WHAT THE EXERCISE ASKS => Set down, unchanged, the line with "The width and height of the screenshot is (1568, 783)." and everything after it through the last line of the data.

──────

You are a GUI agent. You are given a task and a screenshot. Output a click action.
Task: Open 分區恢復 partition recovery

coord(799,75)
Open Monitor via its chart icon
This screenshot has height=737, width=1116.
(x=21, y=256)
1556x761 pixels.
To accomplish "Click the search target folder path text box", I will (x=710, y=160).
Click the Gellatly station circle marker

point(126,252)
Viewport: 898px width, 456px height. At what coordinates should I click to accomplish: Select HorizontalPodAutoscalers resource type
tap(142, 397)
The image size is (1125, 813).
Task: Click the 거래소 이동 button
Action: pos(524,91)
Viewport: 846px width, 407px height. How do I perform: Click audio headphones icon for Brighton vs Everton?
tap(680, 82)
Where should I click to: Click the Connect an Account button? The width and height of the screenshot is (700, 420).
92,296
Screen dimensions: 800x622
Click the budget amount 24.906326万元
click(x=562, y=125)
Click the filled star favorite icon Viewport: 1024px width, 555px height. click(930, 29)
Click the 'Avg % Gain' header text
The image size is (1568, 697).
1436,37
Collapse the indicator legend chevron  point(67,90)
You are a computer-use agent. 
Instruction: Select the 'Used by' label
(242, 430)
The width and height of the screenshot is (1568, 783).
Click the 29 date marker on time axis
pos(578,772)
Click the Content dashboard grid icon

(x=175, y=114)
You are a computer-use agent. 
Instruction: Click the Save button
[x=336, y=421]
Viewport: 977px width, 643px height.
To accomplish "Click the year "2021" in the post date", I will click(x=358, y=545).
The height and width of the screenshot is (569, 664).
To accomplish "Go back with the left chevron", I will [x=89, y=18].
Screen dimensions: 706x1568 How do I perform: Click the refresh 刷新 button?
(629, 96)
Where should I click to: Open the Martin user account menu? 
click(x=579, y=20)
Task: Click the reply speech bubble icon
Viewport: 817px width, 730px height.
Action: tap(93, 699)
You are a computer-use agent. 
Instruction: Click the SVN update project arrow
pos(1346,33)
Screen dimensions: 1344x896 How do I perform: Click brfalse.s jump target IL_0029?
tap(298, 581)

──────

RESULT FOR THIS TASK =>
The width and height of the screenshot is (1568, 783).
Click the 29 date marker on time axis
pos(578,772)
Click the Content dashboard grid icon

(x=175, y=114)
You are a computer-use agent. 
Instruction: Click the Save button
[x=336, y=421]
Viewport: 977px width, 643px height.
To accomplish "Click the year "2021" in the post date", I will click(x=358, y=545).
The height and width of the screenshot is (569, 664).
To accomplish "Go back with the left chevron", I will [x=89, y=18].
Screen dimensions: 706x1568 How do I perform: Click the refresh 刷新 button?
(629, 96)
Where should I click to: Open the Martin user account menu? 
click(x=579, y=20)
Task: Click the reply speech bubble icon
Viewport: 817px width, 730px height.
Action: tap(93, 699)
You are a computer-use agent. 
Instruction: Click the SVN update project arrow
pos(1346,33)
Screen dimensions: 1344x896 How do I perform: Click brfalse.s jump target IL_0029?
tap(298, 581)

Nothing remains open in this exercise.